Now, spent the alter'd King, in am'rous cares
Title:
The Poor man's Lamb or Nathan's Parable to David, After the murther of Uriah, and his mariage with Bathsheba. Turn'd into Verse, and Paraphrase. Primary Text:
MS Folger, 212-7 (placed 11th in a series of religious poems which begins with "Psalm the 137th," see above). Secondary Ed:
1713 Misc, 73-83 (precedes "Part of the Fifth Scene in the Second Act of Athalia," which may also be read as poetry on a royal court); rpt of 1713: 1903 Reynolds, 229-35 (following Folger order, in her series of religious poems). Source:
2 Samuel:2-27; 12:1-24. Comment:
David was a common identifying pseudonym for Charles II; and this is one of those satires inspired by the 1679 anonymous Roman Catholic Naboth's Vineyard (Dryden's 1681 Absalom and Achitophel "derives" from 2 Samuel 13-18), though reference may be to either of the Stuart brothers' courts; Ann not distanced enough; highly uneven. Date:
It must be admitted that to a modern reader this is one of the most tedious of Finch's poems.
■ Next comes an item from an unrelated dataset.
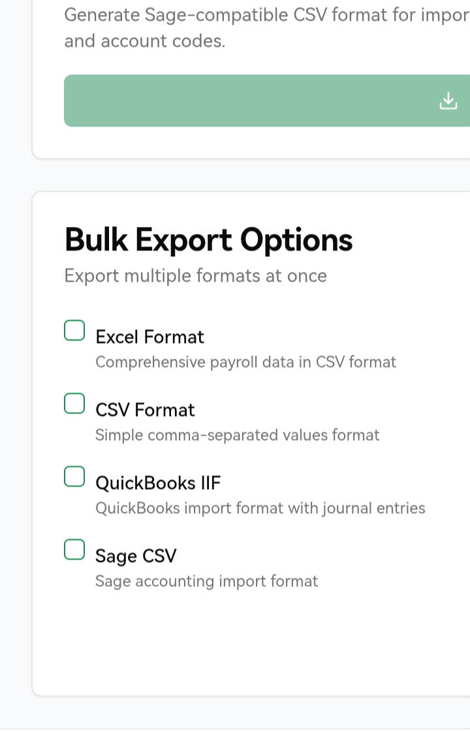Click the 'and account codes.' text line
The height and width of the screenshot is (731, 470).
pyautogui.click(x=144, y=41)
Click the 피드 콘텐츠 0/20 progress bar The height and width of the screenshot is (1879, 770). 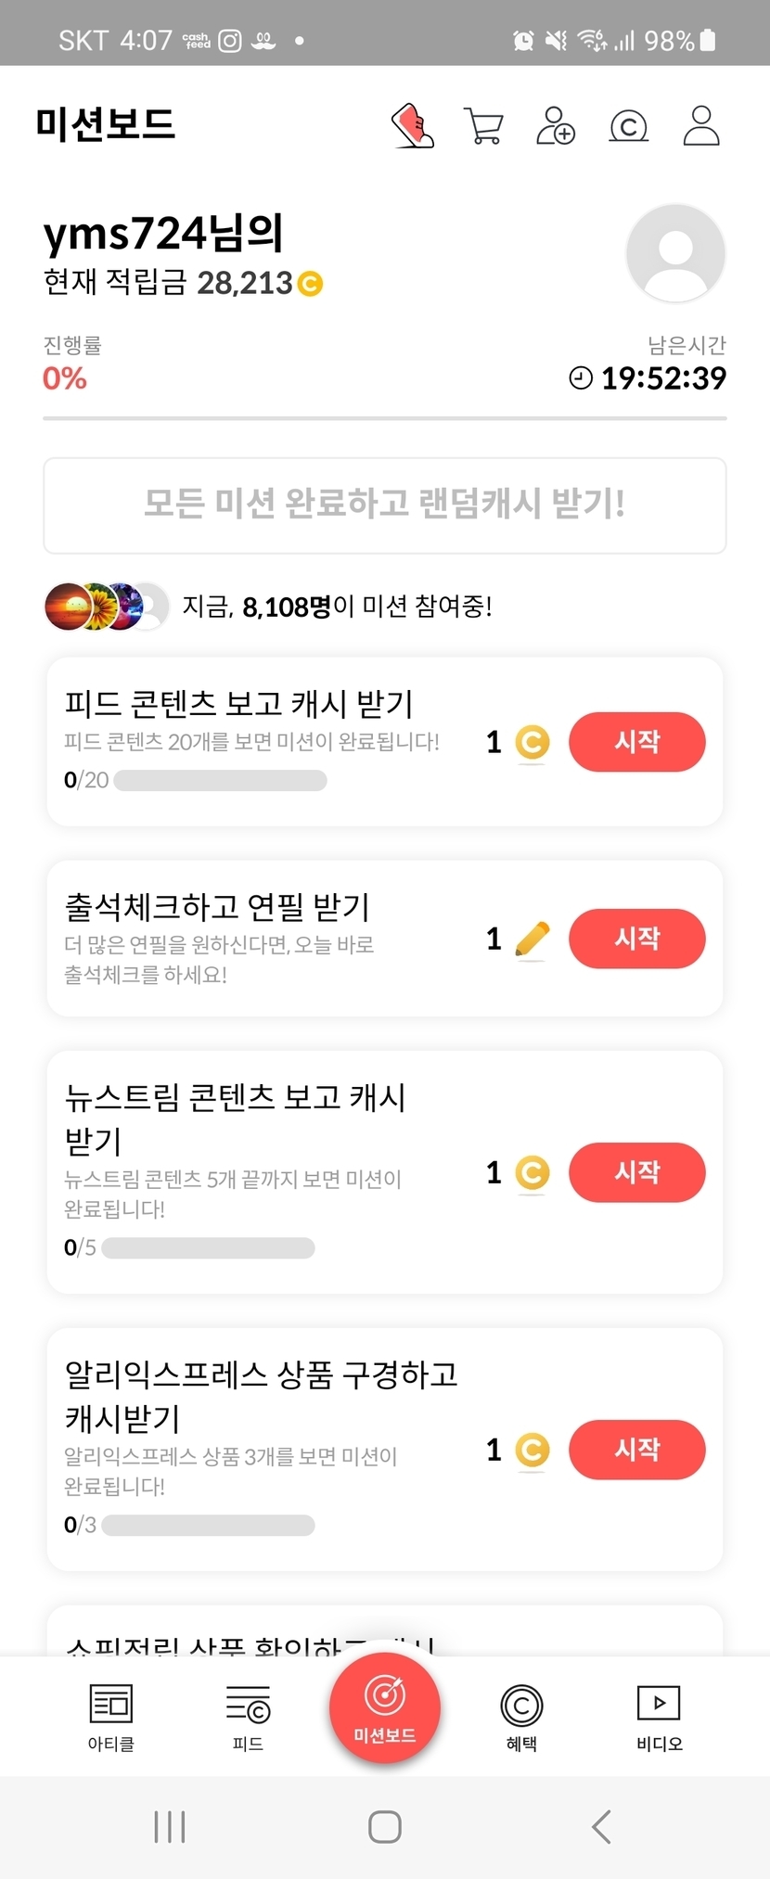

One can say on Finch's behalf that the polish and sophistication in the landscape looks forward to her acknowledged "A Pastoral, between Menalcus and Damon ...; the mood and allegory, to "The Epistle from Alexander to Ephestion". I suggest this is one of the many poems Anne continually rewrote: by not publishing, you can rewrite continually. Somes of the verse is uneven, some embarrassinly bad ( at once erotic and lugubrious). So this may be a poem begun when Ann was still at court, but satiric and witty lampoon was not for the serious and perhaps naive and over-solemn maid of of honor; it was perhaps revised for the 1701 Gilden volume, rejected for publication as anti-Stuart, and then later added into the later part of the Folger MS as a "religious" or moral piece. Where it sits in Reynolds's volume erases any identification of its original context or interest.